** start TEXT SEGMENT **

Wines and Wineries on The Matakana Coast

Matakana is New Zealand’s smallest wine area.The vineyards in the Matakana grow grapes to suit each vineyard’s  “terroir”, a combination of local climate and soil type, and each winery creates distinctively styled wines.

Driving north from Mahurangi West Wing Bed and Breakfast accommodation on your winery tour, you’ll first find yourself at Ransom Wines. With its contemporary  architecture and captivating views this is a fabulous winery to visit and while away some time. Visitors to this small family run winery can enjoy, among other wines at the cellar door, New Zealand’s first Carmenère. You should begin your day with one of fabulous platter for which Ransom’s are famous. This is served with matched wine.

If you are still hungry then lunch at the Mahurangi River Winery and Restaurant might be the next thing on your list. The vineyard lies in a valley between the Mahurangi River and Kawau Bay. The restaurant sits high on a hill and offers lovely views. From there you can choose delicious fresh local food from their a la carte menu. Mahurangi River produces a range of  hand made Chardonnay, Syrah and Bordeaux style red wines.

** end TEXT SEGMENT **
** start RECORDS PROVIDED **

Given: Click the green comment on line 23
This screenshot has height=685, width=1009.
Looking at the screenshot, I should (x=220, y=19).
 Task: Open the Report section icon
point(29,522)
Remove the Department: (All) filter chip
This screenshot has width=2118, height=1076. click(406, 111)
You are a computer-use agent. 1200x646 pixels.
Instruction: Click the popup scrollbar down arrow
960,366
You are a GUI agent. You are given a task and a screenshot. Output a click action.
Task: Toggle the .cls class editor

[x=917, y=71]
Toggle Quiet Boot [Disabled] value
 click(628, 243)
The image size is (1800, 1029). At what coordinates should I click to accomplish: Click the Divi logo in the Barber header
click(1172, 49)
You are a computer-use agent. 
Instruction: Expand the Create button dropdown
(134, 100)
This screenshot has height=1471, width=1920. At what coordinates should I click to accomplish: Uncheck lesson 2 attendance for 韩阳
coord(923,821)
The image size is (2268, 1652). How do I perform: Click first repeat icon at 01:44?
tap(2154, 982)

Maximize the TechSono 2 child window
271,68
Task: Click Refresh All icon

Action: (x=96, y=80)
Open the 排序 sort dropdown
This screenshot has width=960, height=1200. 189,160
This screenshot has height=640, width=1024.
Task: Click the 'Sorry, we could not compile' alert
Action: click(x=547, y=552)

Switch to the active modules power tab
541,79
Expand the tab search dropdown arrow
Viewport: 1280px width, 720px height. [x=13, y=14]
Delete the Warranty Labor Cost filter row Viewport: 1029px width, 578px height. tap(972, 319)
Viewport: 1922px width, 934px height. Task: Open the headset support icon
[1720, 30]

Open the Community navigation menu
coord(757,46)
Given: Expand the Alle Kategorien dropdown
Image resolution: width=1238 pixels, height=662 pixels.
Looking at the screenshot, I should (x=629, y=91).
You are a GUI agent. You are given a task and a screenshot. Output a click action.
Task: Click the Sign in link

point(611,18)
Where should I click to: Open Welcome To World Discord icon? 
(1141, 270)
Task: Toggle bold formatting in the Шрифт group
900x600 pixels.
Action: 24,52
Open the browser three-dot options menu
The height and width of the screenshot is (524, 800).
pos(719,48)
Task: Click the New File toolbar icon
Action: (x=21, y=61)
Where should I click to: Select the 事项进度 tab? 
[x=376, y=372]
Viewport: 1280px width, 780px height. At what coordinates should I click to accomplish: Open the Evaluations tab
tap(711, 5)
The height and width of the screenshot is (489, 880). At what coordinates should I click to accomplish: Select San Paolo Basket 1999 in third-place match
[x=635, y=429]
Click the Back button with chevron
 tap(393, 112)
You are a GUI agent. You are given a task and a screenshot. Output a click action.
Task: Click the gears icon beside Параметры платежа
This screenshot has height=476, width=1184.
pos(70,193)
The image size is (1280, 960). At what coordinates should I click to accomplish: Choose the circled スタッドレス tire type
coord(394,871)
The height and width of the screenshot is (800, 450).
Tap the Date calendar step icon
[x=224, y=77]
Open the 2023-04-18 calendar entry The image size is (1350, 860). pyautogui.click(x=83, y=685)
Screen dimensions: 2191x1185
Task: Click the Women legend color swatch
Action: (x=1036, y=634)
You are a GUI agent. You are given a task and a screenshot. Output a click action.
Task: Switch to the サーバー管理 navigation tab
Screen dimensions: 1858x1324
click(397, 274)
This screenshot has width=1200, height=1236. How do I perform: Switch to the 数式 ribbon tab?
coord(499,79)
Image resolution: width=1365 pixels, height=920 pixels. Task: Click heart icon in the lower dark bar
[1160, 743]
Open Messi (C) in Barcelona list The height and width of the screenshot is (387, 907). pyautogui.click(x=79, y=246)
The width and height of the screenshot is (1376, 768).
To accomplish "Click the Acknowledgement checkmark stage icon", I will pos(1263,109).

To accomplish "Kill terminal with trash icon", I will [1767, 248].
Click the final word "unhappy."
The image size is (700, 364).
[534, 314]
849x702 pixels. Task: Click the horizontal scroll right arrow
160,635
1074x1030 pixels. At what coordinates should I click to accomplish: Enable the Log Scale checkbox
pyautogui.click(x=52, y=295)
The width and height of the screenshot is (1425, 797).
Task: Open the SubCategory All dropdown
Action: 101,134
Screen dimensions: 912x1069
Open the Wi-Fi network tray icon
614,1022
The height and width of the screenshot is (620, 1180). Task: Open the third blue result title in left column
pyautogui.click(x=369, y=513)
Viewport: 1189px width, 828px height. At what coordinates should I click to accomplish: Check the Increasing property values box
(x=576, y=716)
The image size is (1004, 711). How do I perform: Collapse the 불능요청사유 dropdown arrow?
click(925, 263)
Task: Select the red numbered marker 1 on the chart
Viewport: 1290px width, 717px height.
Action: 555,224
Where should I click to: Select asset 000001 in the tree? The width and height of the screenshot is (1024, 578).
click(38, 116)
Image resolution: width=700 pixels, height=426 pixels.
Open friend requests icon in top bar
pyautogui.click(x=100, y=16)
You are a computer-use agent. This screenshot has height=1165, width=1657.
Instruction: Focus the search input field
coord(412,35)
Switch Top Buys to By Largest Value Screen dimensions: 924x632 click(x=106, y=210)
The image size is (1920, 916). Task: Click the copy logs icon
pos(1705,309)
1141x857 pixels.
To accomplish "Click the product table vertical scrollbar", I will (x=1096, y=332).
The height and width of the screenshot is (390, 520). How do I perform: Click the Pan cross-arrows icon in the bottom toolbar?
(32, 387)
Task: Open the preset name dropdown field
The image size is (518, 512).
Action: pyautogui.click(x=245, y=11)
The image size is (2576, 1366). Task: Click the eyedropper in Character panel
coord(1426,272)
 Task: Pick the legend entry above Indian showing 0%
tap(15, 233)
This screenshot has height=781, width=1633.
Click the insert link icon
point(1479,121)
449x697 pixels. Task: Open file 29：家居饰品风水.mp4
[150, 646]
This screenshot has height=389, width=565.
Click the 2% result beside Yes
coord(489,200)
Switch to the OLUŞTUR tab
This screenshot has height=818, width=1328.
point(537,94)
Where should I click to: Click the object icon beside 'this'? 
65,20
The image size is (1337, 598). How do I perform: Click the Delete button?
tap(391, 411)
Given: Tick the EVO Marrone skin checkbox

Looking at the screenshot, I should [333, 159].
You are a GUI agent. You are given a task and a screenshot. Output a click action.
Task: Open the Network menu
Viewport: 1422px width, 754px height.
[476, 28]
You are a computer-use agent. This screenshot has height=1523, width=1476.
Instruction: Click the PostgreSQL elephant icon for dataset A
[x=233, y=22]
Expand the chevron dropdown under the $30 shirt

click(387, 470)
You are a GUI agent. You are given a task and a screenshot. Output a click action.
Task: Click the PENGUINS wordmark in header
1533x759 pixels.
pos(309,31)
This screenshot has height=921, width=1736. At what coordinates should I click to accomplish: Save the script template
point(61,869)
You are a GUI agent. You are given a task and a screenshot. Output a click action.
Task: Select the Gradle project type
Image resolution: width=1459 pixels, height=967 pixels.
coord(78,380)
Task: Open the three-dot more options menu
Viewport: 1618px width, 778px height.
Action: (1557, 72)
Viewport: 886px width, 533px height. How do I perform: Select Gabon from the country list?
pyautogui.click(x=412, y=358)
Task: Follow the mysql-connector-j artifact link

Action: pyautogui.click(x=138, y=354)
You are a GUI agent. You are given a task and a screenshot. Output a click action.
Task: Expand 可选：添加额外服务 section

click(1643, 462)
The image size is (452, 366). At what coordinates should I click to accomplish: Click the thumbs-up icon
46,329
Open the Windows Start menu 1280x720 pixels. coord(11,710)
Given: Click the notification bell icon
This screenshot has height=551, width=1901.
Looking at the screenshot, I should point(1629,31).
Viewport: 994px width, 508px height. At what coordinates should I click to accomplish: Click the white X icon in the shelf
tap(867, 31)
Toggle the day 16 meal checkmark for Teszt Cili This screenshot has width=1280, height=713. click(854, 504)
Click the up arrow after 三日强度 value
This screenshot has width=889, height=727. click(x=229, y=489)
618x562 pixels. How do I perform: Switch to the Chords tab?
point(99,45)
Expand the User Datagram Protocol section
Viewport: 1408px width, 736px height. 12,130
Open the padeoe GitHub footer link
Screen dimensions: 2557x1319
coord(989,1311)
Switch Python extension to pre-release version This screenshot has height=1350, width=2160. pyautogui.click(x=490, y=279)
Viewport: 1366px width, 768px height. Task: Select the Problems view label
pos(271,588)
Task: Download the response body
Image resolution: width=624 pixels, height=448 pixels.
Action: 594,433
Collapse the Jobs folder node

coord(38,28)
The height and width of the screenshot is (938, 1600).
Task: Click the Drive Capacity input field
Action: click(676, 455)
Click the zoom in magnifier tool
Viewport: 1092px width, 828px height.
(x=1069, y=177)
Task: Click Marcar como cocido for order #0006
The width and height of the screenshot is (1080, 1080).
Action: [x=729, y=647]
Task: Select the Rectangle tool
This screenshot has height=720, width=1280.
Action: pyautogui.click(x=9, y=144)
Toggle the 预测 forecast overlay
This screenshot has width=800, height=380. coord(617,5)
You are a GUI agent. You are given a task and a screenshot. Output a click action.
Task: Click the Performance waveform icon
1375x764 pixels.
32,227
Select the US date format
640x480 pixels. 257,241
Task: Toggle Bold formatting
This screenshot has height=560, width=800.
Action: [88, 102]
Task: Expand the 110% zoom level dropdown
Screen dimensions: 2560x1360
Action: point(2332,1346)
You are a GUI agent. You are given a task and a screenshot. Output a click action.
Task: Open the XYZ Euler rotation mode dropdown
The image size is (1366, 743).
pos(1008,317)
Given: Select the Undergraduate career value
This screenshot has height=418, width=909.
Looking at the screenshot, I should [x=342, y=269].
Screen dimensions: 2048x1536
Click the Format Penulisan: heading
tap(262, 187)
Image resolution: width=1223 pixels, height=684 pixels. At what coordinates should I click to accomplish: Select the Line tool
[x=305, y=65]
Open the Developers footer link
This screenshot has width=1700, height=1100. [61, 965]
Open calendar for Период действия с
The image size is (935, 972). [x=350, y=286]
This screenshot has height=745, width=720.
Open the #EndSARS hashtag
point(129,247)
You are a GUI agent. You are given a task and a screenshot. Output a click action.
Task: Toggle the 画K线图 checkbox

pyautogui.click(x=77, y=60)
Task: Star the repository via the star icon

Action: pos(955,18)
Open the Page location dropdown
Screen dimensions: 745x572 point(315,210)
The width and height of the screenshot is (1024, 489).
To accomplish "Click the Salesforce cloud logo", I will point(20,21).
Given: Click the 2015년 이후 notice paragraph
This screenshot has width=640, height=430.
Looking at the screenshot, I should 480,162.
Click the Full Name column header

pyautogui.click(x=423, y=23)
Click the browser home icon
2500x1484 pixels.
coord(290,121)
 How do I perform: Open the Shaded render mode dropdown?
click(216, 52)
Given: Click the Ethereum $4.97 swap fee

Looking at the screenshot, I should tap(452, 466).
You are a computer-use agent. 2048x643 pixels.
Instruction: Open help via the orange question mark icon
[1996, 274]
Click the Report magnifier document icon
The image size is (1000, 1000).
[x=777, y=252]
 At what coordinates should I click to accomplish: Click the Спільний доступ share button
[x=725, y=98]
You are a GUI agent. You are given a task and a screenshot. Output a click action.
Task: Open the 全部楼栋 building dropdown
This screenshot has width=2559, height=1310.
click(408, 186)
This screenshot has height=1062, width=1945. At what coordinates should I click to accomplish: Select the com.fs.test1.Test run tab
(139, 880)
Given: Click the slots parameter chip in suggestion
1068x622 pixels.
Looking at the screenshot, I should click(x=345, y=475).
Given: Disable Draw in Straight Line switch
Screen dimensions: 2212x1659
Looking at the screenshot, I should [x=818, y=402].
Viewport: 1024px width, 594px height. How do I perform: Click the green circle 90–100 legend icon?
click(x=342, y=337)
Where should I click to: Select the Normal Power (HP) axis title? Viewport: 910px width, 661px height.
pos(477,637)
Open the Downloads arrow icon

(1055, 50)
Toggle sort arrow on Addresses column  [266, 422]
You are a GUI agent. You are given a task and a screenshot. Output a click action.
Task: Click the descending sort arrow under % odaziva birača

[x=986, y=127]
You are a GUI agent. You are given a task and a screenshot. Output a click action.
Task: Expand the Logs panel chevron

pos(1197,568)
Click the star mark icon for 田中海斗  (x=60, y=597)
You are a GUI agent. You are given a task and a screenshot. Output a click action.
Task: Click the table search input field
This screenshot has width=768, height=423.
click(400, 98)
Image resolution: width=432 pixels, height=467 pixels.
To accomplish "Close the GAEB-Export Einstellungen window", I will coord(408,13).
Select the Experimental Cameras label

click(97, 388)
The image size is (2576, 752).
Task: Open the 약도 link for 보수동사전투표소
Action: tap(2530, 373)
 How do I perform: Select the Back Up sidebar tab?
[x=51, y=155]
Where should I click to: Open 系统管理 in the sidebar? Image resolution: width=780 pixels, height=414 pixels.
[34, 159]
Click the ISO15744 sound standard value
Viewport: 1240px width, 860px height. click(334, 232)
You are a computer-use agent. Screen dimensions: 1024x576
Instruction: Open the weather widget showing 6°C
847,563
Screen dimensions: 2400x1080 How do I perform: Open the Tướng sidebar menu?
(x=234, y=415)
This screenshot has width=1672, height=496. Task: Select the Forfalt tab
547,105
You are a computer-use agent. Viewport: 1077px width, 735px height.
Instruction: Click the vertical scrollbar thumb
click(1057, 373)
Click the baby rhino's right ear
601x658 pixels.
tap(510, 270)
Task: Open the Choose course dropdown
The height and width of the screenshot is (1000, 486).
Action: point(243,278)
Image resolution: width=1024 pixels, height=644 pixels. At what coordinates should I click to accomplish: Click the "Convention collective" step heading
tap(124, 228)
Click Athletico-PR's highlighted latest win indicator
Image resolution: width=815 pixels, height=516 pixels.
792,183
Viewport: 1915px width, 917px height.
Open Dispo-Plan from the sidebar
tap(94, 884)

** end RECORDS PROVIDED **

● **OBJECTIVES**:
a - In the piece on Matakana Coast wineries, why do the vineyards grow different grapes? Explain in one to three sentences.
b - Continue the piece on Matakana Coast wineries from its last sentence, about the wines Mahurangi River produces.

● **ANSWERS TO THE EXERCISES**:
a - Each vineyard grows grapes to suit its own "terroir," a combination of local climate and soil type. Because of this, each winery creates distinctively styled wines.

b -
After lunch you may need a bit of a walk so why not check out the wonderful Brick Bay Sculpture Trail at Brick Bay Wines where you will find an display of around 40 sculpture works along a 2 km track and their outdoor gallery. These sculptures are always changing o there is always something new to see. At The Glass House, their tasting room, you can taste Pinot Gris, vibrant Rosés and intense Bordeaux-style red wine blends.

You may now need a “pick-me-up” coffee so you could finish your tour at Omaha Bay Wines. Omaha Bay is a family owned boutique vineyard and winery, overlooking the Hauraki Gulf to Little Barrier Island. Sit back and enjoy the view!